電力不足は電気自動車の充電に影響するのか?


 



 


電力不足は、電気の供給量がピークになりそうなときに呼びかけられるため、電気自動車の充電に影響することはないでしょう。


 


もし、電気自動車が夕方のピーク時に一斉に充電を開始すると、電力供給が間に合わなくなり、停電して充電が停止する可能性があります。しかし、電気自動車の多くは、予約充電(タイマー充電)機能が搭載されているため、夕方のピークを避けた時間にタイマーを設定すれば、問題なく充電することができるでしょう。


 


また、太陽光発電と蓄電池(リチウムイオンバッテリー)を併用したタイプでは、独立運転することができることから問題なく充電ができます。


 


このように、電気自動車そのものの制御や独立型の充電インフラ設備などにより、電力不足が電気自動車の充電に影響することが少ないと言えるでしょう。


 


しかし、停電してしまった場合は、送電線から電気の供給を受けている普通充電器・急速充電器ともに電気自動車の充電ができません。


 


充電中に停電するとどうなるのか?


 



 


電気自動車を充電しているときに停電してしまった場合は、充電がストップします。停電により充電がストップした場合、どのようになるのでしょうか。メーカーが公表している情報をまとめてみました。EVユーザーはもちろん、今後EVを購入するときの参考にしてみてください。


 


テスラのPowerwall


 


テスラの太陽光発電を兼ね備える家庭用蓄電池「Powerwall」の場合は、蓄電池の充電量が多ければ、EVへの充電と家庭への給電の両方を行うことが可能です。蓄電池の残量が減ってくると、EVへの充電速度が遅くなったり、停止したりします。ただし、太陽光発電により蓄電池への充電量が回復するとEVへの充電も再開します。テスラの「Powerwall」は、蓄電池の電池残量に応じて給電先を自動で変えてくれる家庭用蓄電池です。


 


ニチコンのEVパワーステーション


 


ニチコンのEVパワーステーションの場合は、「手動充電操作」、「タイマー充電」、「車両からの操作による動作中」とシーンにより充電再開方法が異なります。


 


手動操作での充電中に停電すると充電が停止し、停電復旧後に再度充電の操作を行わなければなりません。


 


タイマー充電中に停電した場合は充電が停止し、タイマー設定時間内にEVパワーステーションが停電復旧を確認すると、EVへの充電が再開されます。ただし、停電した時に給電を電気自動車から家電製品に切り替えた場合は、EVへの充電が再開されません。


 


車両から充電開始操作をして充電しているときに停電した場合は充電が停止します。停電が復旧した場合は、充電を再開することがあります。ただし、停電時に給電を電気自動車から家電製品に切り替えた場合はEVへの充電を再開しません。


 


トヨタホームの家庭用壁付型充電器


 


トヨタホームの家庭用壁付型充電器の場合は充電が停止します。停電復旧後は、自動的に再充電開始しないことがあるとのことです。


 


急速充電器(CHAdeMO)


 


急速充電器の規格として日本国内に流通している「CHAdeMO(チャデモ)」は、設置するときに参照する「電気自動車用急速充電器の設置・運用に関する手引書」に次のように記載されています。


 


・絶縁及び接続状況等に異常がある場合は、充電を開始しない措置を講ずること。 


・漏電、制御機能の異常、電圧又は電流の異常を検知及び異常な高温を検知した場合は自動的に停止すること。

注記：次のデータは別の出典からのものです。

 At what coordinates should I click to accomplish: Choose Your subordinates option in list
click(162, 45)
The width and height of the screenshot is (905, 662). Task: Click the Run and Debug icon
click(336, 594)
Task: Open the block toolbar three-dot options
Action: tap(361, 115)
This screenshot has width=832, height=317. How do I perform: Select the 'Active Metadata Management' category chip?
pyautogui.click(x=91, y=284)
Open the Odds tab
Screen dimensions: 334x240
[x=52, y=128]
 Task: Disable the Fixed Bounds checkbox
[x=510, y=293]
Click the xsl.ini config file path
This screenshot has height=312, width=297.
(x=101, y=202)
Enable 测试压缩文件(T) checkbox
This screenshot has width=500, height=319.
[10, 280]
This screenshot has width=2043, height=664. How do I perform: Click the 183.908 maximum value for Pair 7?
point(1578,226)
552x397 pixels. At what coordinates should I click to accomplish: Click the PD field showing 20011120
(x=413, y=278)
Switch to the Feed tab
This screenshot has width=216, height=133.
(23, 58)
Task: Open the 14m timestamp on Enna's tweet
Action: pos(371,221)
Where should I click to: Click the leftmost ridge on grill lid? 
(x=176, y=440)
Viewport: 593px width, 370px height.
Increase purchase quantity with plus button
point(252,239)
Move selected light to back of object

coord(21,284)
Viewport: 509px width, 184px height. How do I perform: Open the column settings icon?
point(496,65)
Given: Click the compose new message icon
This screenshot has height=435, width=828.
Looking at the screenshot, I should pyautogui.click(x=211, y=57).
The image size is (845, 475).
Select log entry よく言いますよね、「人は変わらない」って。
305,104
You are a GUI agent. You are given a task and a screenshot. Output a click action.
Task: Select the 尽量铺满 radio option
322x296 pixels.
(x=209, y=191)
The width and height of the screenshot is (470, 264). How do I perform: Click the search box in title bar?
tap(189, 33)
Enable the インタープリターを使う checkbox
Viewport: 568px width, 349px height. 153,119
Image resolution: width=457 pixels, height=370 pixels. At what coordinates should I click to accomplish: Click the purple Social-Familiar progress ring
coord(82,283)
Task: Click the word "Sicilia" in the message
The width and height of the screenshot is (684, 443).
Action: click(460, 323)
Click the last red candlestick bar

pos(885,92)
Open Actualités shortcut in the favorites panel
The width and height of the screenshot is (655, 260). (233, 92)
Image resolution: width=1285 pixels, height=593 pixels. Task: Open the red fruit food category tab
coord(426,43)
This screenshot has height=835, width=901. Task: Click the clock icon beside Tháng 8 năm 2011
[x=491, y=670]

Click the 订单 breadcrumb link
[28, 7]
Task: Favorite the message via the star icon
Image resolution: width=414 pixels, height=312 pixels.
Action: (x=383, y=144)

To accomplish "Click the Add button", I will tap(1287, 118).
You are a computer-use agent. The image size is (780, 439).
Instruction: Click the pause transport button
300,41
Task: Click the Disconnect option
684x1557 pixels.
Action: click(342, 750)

・手動で緊急停止させることができる措置を講ずること。


・自動車等の衝突防止を講ずること。(車止め、鉄製又は樹脂製のポール等)


・筐体内に蓄電池を内蔵するものにあっては、異常な高温の検知及び電圧又は電流等の異常を検知した場合は自動的に停止すること。


(※CHAdeMO「電気自動車用急速充電器の設置・運用に関する手引書」より一部抜粋)


 


CHAdeMOは、異常を検知すると充電できないようになっています。つまり、急速充電器のCHAdeMOは停電すると充電が自動停止すると言えるでしょう。


 


まとめ


 


電気自動車は、充電が不可欠な乗り物であるため、電力不足や計画停電などが呼びかけられるとEVの充電残量が心配になるでしょう。


 


電気自動車を充電する普通充電器・急速充電器ともに、停電すると基本的に充電ができません。そのため、充電残量がギリギリになる前に充電したり、タイマー充電を使った計画的な充電をしたりすることが大切です。


 


地震が多く、電力不足になることもある日本国内でEVを購入するときは、計画的かつ定期的に充電できる設備があるかどうかも考えておく必要があるといえるでしょう。